All of us rely on nature’s benefits during our daily routines, but few stop to think about how we can sustain those benefits over time. Luckily, there are economists, resource managers, and policymakers working on tools to help manage resources—and environmental markets are one of those tools. Environmental markets allow people who use ecosystem services to pay those who provide environmental benefits. In some cases, the environmental stewards who can provide benefits (like clean water, air and habitats) are farmers. While there is promise in environmental markets, there are a lot of kinks to work out.
Two new issue papers by the World Resources Institute, take a deep dive into the mechanics of water quality trading and other environmental markets by exploring options for market development. The papers were produced with support from the USDA Office of Environmental Markets, and were released earlier this month.

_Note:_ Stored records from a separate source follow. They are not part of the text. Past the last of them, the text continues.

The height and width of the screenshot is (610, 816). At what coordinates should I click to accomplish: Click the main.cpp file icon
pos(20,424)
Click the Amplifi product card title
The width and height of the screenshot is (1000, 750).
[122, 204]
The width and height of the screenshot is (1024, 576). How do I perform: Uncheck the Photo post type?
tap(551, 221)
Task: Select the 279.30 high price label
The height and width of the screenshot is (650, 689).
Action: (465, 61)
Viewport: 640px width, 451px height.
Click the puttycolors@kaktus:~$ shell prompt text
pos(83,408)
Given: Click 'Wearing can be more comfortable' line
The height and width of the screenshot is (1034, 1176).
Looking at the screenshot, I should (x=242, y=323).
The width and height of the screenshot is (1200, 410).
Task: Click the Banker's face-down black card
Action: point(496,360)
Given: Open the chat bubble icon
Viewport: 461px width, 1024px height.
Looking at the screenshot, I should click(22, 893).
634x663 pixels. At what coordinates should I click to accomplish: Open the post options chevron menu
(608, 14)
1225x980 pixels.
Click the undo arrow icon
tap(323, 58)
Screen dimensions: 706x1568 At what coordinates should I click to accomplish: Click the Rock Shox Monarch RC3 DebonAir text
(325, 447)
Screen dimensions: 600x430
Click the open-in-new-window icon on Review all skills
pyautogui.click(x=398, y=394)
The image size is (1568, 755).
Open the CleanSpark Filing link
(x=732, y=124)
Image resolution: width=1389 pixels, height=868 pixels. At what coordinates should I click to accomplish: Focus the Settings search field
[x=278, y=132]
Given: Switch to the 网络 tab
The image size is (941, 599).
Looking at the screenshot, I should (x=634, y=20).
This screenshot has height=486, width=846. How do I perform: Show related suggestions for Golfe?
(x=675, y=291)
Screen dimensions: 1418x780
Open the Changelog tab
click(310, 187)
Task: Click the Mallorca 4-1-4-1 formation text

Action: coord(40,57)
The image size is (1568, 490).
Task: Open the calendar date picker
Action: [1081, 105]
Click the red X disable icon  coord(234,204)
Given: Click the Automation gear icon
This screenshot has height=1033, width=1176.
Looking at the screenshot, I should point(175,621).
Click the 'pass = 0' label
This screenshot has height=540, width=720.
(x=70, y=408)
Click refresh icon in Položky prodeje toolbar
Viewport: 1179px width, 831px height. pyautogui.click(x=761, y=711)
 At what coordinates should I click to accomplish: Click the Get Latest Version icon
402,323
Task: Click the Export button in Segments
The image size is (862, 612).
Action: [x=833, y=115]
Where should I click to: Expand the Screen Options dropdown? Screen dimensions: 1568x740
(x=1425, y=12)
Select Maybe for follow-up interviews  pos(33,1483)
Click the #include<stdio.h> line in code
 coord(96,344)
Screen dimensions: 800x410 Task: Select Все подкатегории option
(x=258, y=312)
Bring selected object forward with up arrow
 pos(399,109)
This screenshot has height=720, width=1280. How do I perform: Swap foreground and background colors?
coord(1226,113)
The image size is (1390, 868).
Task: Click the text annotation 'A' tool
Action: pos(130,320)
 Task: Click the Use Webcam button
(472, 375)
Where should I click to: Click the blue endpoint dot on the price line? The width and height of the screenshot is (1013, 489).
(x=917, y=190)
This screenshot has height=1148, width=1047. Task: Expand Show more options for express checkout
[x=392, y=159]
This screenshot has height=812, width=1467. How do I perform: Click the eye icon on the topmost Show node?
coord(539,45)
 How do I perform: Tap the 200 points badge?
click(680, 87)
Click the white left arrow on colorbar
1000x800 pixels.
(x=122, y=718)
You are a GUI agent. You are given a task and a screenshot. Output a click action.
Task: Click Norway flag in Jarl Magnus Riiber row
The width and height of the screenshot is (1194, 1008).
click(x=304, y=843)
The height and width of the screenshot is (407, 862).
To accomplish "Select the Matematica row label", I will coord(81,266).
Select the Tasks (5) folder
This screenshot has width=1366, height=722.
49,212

The first paper, titled “Current and Potential Roles for Government in Facilitating Water Quality Markets,” examines the different roles that government does play—and could play—in water quality markets. Federal and state governments provide technical support and program administration to facilitate environmental markets, but the paper suggests more could be done. The researchers explore broad questions about government’s potential roles in environmental markets. They consider possible roles for the USDA, such as serving as a credit bank, or working with the EPA to endorse certain tools and methods for calculating nonpoint source water quality credits. The paper considers several novel ideas and should generate a healthy discussion about the role of government entities in water quality markets.
The second paper, titled “How Can Conservation Programs Effectively Interact with Environmental Markets?,” takes a look at USDA conservation programs – such as the Environmental Quality Incentives Program (EQIP) and the Conservation Stewardship Program (CSP) – and discusses how they could interact with environmental markets. The paper investigates “financial stacking,” the layering of funding from Federal programs and private markets, and other types of “stacking” that are the source of frequent debates in the world of environmental markets.
These papers are meant to generate thought and discussion around some of the more complex aspects of environmental markets. They make one thing clear—there’s a lot to consider.